С наступлением темноты выскользнули из бухты. Когда проходили боны, мимо стоящих по сторонам портовых катеров, услышали голос отдающий какую то команду, лязг железа на палубе, но в полной, чернильной темноте, ничего не было видно. Ночь, непроглядная ночь, залегла над берегом, окутала затаившийся Севастополь. Резко прозвучал звонок машинного телеграфа и две узких, серых, стальных полосы, разрезав прибрежный мрак, рванулись вперед и потонули в слившихся безднах моря, неба и ночи. Эскадренные миноносцы «Быстрый» и «Пылкий», в начале весны 1916 года, вышли в очередной боевой поход.
Прейдя Херсонесский маяк и минные заграждения, у точки «А» определились и легли курсом на Босфор. Бежали легко, весело и бодро. В голове «Быстрый», имея на борту начальника дивизиона. «Пылкий» держался в кильватер, вплотную, «висел на отводе», боясь оторваться и потеряться в темноте. Тишина, царившая в открытом море, почти полный штиль и мрак, создавали впечатление какой то особенной настороженности и неприятное чувство потерянности, одиночества.
Начальник 2-го дивизиона эскадренных миноносцев, капитан 1-го ранга Б…, плотный, бравый, средних лет мужчина, застегнув пальто на все пуговицы и заложив руки за спину, прохаживался по мостику «Быстрого». Он не должен был участвовать в этом походе т. к. свой брейд-вымпел держал на другом миноносце дивизиона («Поспешный»), который оставался в Севастополе, но любитель боевых походов, операций и возможных авантюр, бравый командир не упускал удобных случаев. Так и в этот раз он перенес свой брейд-вымпел на «Быстрый», взяв с собою на поход своего флаг-офицера, мичмана Михаила Безкровного и флагманского штурмана лейтенанта Б. С. Шагая по мостику он радовался, что покинул беспокойный порт, оторвался от начальства и наслаждался вдыхая полной грудью соль моря, волю и простор.
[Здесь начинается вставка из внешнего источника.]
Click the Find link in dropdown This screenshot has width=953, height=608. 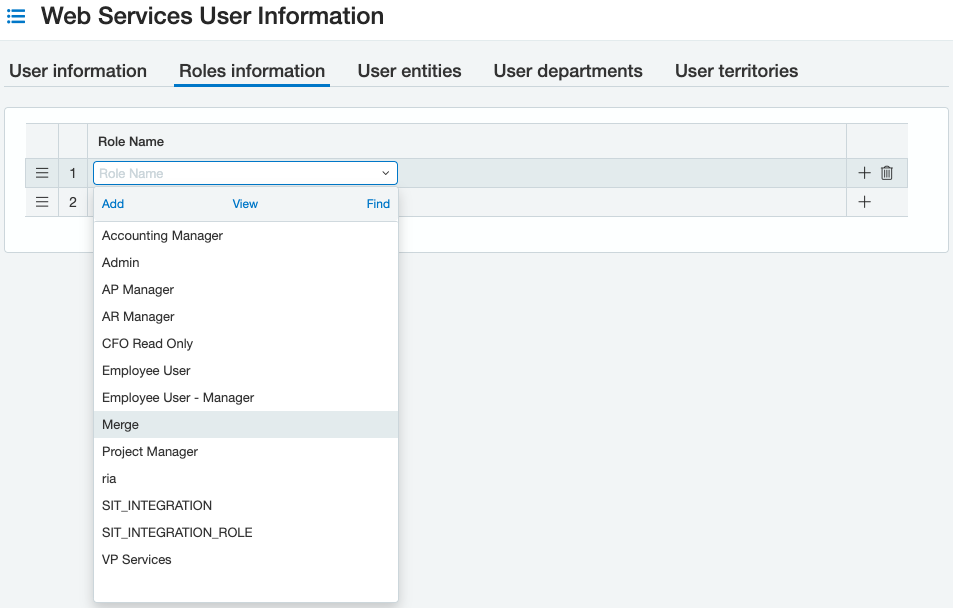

Вспомнил приятно проведенное время на берегу, но мысли быстро и привычно перешли к окружающей обстановке. Любовно подумал о своем дивизионе. Какой восторг, какое наслаждение плавать на таких прекрасных кораблях, командовать ими, воевать. Четыре новейших, быстроходных истребителя, построенных русскими руками на русских заводах. Повернулся к корме и старался в темноте рассмотреть силуэт бегущего сзади «Пылкого». Но миноносец тонул в темноте. Только временами белый треугольник пены, от буруна взметаемого его острым форштевнем, то приближался к корме «Быстрого», то отходил. Подумал о том напряжении, которое сейчас переживает вахтенный начальник на «Пылком». Усталые глаза не отрываются от чуть белеющей кильватерной струи, рука все время лежит на кнопке сигнального звонка в машину… «Пять оборотов меньше, пять оборотов больше, пять меньше»…
— Хорошо держится «Пылкий», обратился к командиру стоявшему у машинного телеграфа. Тот обернулся.
— Дааа… — медленно протянул. И сейчас же заговорила ревность командира за свой миноносец.
— Ему не так уж трудно. Мы все время держим постоянное число оборотов.
Начальник дивизиона понял, усмехнулся, поторопился успокоить.
— Конечно, конечно. Я сейчас не нужен, спущусь к себе, с рассветом пошлите мне доложить.
С рассветом пришли в видимость берега, где то между Шили и Кара-Бурну. Правее, неясной, туманной массой, темнел вход в Босфор. Мертвое, пустынное море. На всем горизонте ни одного паруса, ни дымка дозорного турецкого миноносца, ни жужания в воздухе аэроплана разведчика. Все, как по сигналу, спряталось и притаилось и, быть может, только перископ подводной лодки, не успевшей выйти на позицию, следил за двумя хищниками, пришедшими в неприятельские воды за добычей.
А погода заметно портилась, холодело, ветер усиливал», его порывы крепчали волна с раздражением, суетливо билась в стальной борт миноносцев. Ничего не найдя в районе Босфора, повернули к Осту и пошли вдоль Анатолийского побережья. Море продолжало оставаться пустынным. Очевидно неприятельская разведка предупредила о набеге миноносцев. И только уже не далеко от Синопа, заметили идущий под берегом парусный, палубный турецкий баркас, тонн в пятьдесят водоизмещением. Заметив миноносцы, турки повернули круто к берегу, стараясь укрыться в одной из маленьких бухт. Догнать и подойти к баркасу миноносцы не могли из-за мелководья. На мостике все бинокли были направлены на удирающий маленький парусник. На полубаке, у носового орудия, стояла прислуга и исполнявший должность артиллерийского офицера мичман Гавришев. Всех интересовало — уйдет турок, или нет. Начальник дивизиона повернулся к командиру:
— Прикажите носовому орудию дать выстрел по баркасу, чтобы он остановился.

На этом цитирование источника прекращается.